# Dataset records
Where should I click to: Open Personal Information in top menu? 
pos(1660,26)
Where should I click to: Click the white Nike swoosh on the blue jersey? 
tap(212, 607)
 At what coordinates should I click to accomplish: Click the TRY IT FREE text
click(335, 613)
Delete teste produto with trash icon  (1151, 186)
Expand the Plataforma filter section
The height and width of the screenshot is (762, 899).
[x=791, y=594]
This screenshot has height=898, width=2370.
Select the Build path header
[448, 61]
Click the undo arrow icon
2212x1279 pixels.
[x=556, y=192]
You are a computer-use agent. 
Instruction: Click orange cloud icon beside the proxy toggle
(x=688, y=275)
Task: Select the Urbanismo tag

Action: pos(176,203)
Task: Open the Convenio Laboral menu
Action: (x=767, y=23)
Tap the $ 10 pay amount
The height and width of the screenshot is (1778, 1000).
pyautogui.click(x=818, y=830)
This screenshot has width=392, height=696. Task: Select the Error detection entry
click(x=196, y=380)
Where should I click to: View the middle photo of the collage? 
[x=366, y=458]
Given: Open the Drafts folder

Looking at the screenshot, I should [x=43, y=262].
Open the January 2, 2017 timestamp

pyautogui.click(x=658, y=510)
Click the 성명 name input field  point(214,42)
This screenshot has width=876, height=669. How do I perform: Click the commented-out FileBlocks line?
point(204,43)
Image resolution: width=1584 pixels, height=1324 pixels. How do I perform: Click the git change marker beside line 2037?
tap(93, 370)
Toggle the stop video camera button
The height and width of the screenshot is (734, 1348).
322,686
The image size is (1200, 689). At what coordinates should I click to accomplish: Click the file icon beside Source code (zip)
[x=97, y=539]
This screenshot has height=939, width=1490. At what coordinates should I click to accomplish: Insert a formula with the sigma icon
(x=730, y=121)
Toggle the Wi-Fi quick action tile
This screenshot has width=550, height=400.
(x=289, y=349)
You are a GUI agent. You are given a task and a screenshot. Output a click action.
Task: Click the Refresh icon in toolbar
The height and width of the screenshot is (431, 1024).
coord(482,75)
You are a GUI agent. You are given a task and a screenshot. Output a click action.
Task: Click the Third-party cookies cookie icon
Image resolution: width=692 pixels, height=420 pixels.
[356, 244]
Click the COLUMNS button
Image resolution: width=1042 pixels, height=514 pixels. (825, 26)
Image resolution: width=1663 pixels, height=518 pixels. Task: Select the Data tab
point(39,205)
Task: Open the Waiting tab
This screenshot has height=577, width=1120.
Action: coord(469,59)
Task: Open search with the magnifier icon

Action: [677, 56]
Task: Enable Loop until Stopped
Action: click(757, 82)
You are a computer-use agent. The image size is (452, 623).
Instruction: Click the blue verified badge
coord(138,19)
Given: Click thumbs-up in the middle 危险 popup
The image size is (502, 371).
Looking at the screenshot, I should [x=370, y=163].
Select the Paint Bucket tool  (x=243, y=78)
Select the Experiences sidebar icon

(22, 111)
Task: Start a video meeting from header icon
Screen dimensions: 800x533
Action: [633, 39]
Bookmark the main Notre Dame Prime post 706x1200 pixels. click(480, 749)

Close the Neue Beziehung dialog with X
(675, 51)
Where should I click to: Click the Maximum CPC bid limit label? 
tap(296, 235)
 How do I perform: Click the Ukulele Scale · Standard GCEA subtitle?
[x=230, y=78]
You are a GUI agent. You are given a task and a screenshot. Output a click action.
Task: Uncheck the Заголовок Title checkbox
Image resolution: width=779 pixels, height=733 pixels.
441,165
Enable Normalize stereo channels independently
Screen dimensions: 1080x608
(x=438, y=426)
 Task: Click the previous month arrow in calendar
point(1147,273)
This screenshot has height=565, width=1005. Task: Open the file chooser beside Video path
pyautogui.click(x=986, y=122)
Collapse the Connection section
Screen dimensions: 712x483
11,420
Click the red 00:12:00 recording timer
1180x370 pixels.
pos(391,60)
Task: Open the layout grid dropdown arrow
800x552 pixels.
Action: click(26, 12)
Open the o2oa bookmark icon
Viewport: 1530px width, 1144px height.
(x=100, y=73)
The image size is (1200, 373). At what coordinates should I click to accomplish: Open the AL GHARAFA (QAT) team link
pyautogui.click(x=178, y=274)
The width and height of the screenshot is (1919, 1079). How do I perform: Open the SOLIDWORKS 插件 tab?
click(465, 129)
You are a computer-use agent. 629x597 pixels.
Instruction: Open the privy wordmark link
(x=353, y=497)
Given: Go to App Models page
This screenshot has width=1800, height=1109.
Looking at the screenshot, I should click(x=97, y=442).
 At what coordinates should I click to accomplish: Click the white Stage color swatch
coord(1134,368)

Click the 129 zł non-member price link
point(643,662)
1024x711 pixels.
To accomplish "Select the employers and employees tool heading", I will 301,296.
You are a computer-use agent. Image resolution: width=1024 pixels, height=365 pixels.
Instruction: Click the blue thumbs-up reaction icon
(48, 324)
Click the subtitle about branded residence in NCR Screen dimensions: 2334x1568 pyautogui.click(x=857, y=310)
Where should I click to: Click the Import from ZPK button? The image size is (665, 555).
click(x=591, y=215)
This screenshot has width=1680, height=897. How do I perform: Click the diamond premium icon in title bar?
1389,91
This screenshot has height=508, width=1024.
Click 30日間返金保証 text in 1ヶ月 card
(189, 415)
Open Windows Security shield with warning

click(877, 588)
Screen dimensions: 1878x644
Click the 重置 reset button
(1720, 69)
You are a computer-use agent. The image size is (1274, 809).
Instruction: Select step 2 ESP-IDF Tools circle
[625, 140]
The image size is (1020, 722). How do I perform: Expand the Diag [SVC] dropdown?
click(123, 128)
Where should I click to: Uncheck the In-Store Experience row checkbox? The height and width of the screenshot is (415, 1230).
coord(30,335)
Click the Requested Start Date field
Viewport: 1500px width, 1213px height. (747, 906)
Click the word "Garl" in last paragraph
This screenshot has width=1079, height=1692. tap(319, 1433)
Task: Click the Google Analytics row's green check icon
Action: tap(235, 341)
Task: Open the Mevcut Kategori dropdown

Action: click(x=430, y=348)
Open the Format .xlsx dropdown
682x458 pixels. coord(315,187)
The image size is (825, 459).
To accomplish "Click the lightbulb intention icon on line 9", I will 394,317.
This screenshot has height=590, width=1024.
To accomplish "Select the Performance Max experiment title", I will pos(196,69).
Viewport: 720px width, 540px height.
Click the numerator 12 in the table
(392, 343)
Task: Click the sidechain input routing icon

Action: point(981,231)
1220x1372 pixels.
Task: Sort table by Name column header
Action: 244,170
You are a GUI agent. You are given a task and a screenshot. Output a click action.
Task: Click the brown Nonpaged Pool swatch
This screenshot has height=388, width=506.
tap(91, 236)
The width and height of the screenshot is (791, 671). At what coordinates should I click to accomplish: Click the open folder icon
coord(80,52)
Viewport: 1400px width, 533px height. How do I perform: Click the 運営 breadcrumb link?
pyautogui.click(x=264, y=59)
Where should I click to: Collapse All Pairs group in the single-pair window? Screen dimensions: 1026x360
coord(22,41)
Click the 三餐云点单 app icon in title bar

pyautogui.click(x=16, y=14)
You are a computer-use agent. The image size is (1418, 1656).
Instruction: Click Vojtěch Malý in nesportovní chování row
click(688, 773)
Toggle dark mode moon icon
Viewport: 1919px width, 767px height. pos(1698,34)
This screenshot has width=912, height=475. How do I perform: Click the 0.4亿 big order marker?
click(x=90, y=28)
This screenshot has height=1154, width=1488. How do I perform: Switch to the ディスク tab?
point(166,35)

# Problem requirements
All the material above is to be returned exactly as it stands.

# Result for this exercise
Where should I click to: Open Personal Information in top menu? 
pos(1660,26)
Where should I click to: Click the white Nike swoosh on the blue jersey? 
tap(212, 607)
 At what coordinates should I click to accomplish: Click the TRY IT FREE text
click(335, 613)
Delete teste produto with trash icon  (1151, 186)
Expand the Plataforma filter section
The height and width of the screenshot is (762, 899).
[x=791, y=594]
This screenshot has height=898, width=2370.
Select the Build path header
[448, 61]
Click the undo arrow icon
2212x1279 pixels.
[x=556, y=192]
You are a computer-use agent. 
Instruction: Click orange cloud icon beside the proxy toggle
(x=688, y=275)
Task: Select the Urbanismo tag

Action: pos(176,203)
Task: Open the Convenio Laboral menu
Action: (x=767, y=23)
Tap the $ 10 pay amount
The height and width of the screenshot is (1778, 1000).
pyautogui.click(x=818, y=830)
This screenshot has width=392, height=696. Task: Select the Error detection entry
click(x=196, y=380)
Where should I click to: View the middle photo of the collage? 
[x=366, y=458]
Given: Open the Drafts folder

Looking at the screenshot, I should [x=43, y=262].
Open the January 2, 2017 timestamp

pyautogui.click(x=658, y=510)
Click the 성명 name input field  point(214,42)
This screenshot has width=876, height=669. How do I perform: Click the commented-out FileBlocks line?
point(204,43)
Image resolution: width=1584 pixels, height=1324 pixels. How do I perform: Click the git change marker beside line 2037?
tap(93, 370)
Toggle the stop video camera button
The height and width of the screenshot is (734, 1348).
322,686
The image size is (1200, 689). At what coordinates should I click to accomplish: Click the file icon beside Source code (zip)
[x=97, y=539]
This screenshot has height=939, width=1490. At what coordinates should I click to accomplish: Insert a formula with the sigma icon
(x=730, y=121)
Toggle the Wi-Fi quick action tile
This screenshot has width=550, height=400.
(x=289, y=349)
You are a GUI agent. You are given a task and a screenshot. Output a click action.
Task: Click the Refresh icon in toolbar
The height and width of the screenshot is (431, 1024).
coord(482,75)
You are a GUI agent. You are given a task and a screenshot. Output a click action.
Task: Click the Third-party cookies cookie icon
Image resolution: width=692 pixels, height=420 pixels.
[356, 244]
Click the COLUMNS button
Image resolution: width=1042 pixels, height=514 pixels. (825, 26)
Image resolution: width=1663 pixels, height=518 pixels. Task: Select the Data tab
point(39,205)
Task: Open the Waiting tab
This screenshot has height=577, width=1120.
Action: coord(469,59)
Task: Open search with the magnifier icon

Action: [677, 56]
Task: Enable Loop until Stopped
Action: click(757, 82)
You are a computer-use agent. The image size is (452, 623).
Instruction: Click the blue verified badge
coord(138,19)
Given: Click thumbs-up in the middle 危险 popup
The image size is (502, 371).
Looking at the screenshot, I should [x=370, y=163].
Select the Paint Bucket tool  (x=243, y=78)
Select the Experiences sidebar icon

(22, 111)
Task: Start a video meeting from header icon
Screen dimensions: 800x533
Action: [633, 39]
Bookmark the main Notre Dame Prime post 706x1200 pixels. click(480, 749)

Close the Neue Beziehung dialog with X
(675, 51)
Where should I click to: Click the Maximum CPC bid limit label? 
tap(296, 235)
 How do I perform: Click the Ukulele Scale · Standard GCEA subtitle?
[x=230, y=78]
You are a GUI agent. You are given a task and a screenshot. Output a click action.
Task: Uncheck the Заголовок Title checkbox
Image resolution: width=779 pixels, height=733 pixels.
441,165
Enable Normalize stereo channels independently
Screen dimensions: 1080x608
(x=438, y=426)
 Task: Click the previous month arrow in calendar
point(1147,273)
This screenshot has height=565, width=1005. Task: Open the file chooser beside Video path
pyautogui.click(x=986, y=122)
Collapse the Connection section
Screen dimensions: 712x483
11,420
Click the red 00:12:00 recording timer
1180x370 pixels.
pos(391,60)
Task: Open the layout grid dropdown arrow
800x552 pixels.
Action: click(26, 12)
Open the o2oa bookmark icon
Viewport: 1530px width, 1144px height.
(x=100, y=73)
The image size is (1200, 373). At what coordinates should I click to accomplish: Open the AL GHARAFA (QAT) team link
pyautogui.click(x=178, y=274)
The width and height of the screenshot is (1919, 1079). How do I perform: Open the SOLIDWORKS 插件 tab?
click(465, 129)
You are a computer-use agent. 629x597 pixels.
Instruction: Open the privy wordmark link
(x=353, y=497)
Given: Go to App Models page
This screenshot has width=1800, height=1109.
Looking at the screenshot, I should click(x=97, y=442).
 At what coordinates should I click to accomplish: Click the white Stage color swatch
coord(1134,368)

Click the 129 zł non-member price link
point(643,662)
1024x711 pixels.
To accomplish "Select the employers and employees tool heading", I will 301,296.
You are a computer-use agent. Image resolution: width=1024 pixels, height=365 pixels.
Instruction: Click the blue thumbs-up reaction icon
(48, 324)
Click the subtitle about branded residence in NCR Screen dimensions: 2334x1568 pyautogui.click(x=857, y=310)
Where should I click to: Click the Import from ZPK button? The image size is (665, 555).
click(x=591, y=215)
This screenshot has width=1680, height=897. How do I perform: Click the diamond premium icon in title bar?
1389,91
This screenshot has height=508, width=1024.
Click 30日間返金保証 text in 1ヶ月 card
(189, 415)
Open Windows Security shield with warning

click(877, 588)
Screen dimensions: 1878x644
Click the 重置 reset button
(1720, 69)
You are a computer-use agent. The image size is (1274, 809).
Instruction: Select step 2 ESP-IDF Tools circle
[625, 140]
The image size is (1020, 722). How do I perform: Expand the Diag [SVC] dropdown?
click(123, 128)
Where should I click to: Uncheck the In-Store Experience row checkbox? The height and width of the screenshot is (415, 1230).
coord(30,335)
Click the Requested Start Date field
Viewport: 1500px width, 1213px height. (747, 906)
Click the word "Garl" in last paragraph
This screenshot has width=1079, height=1692. tap(319, 1433)
Task: Click the Google Analytics row's green check icon
Action: tap(235, 341)
Task: Open the Mevcut Kategori dropdown

Action: click(x=430, y=348)
Open the Format .xlsx dropdown
682x458 pixels. coord(315,187)
The image size is (825, 459).
To accomplish "Click the lightbulb intention icon on line 9", I will 394,317.
This screenshot has height=590, width=1024.
To accomplish "Select the Performance Max experiment title", I will pos(196,69).
Viewport: 720px width, 540px height.
Click the numerator 12 in the table
(392, 343)
Task: Click the sidechain input routing icon

Action: point(981,231)
1220x1372 pixels.
Task: Sort table by Name column header
Action: 244,170
You are a GUI agent. You are given a task and a screenshot. Output a click action.
Task: Click the brown Nonpaged Pool swatch
This screenshot has height=388, width=506.
tap(91, 236)
The width and height of the screenshot is (791, 671). At what coordinates should I click to accomplish: Click the open folder icon
coord(80,52)
Viewport: 1400px width, 533px height. How do I perform: Click the 運営 breadcrumb link?
pyautogui.click(x=264, y=59)
Where should I click to: Collapse All Pairs group in the single-pair window? Screen dimensions: 1026x360
coord(22,41)
Click the 三餐云点单 app icon in title bar

pyautogui.click(x=16, y=14)
You are a computer-use agent. The image size is (1418, 1656).
Instruction: Click Vojtěch Malý in nesportovní chování row
click(688, 773)
Toggle dark mode moon icon
Viewport: 1919px width, 767px height. pos(1698,34)
This screenshot has width=912, height=475. How do I perform: Click the 0.4亿 big order marker?
click(x=90, y=28)
This screenshot has height=1154, width=1488. How do I perform: Switch to the ディスク tab?
point(166,35)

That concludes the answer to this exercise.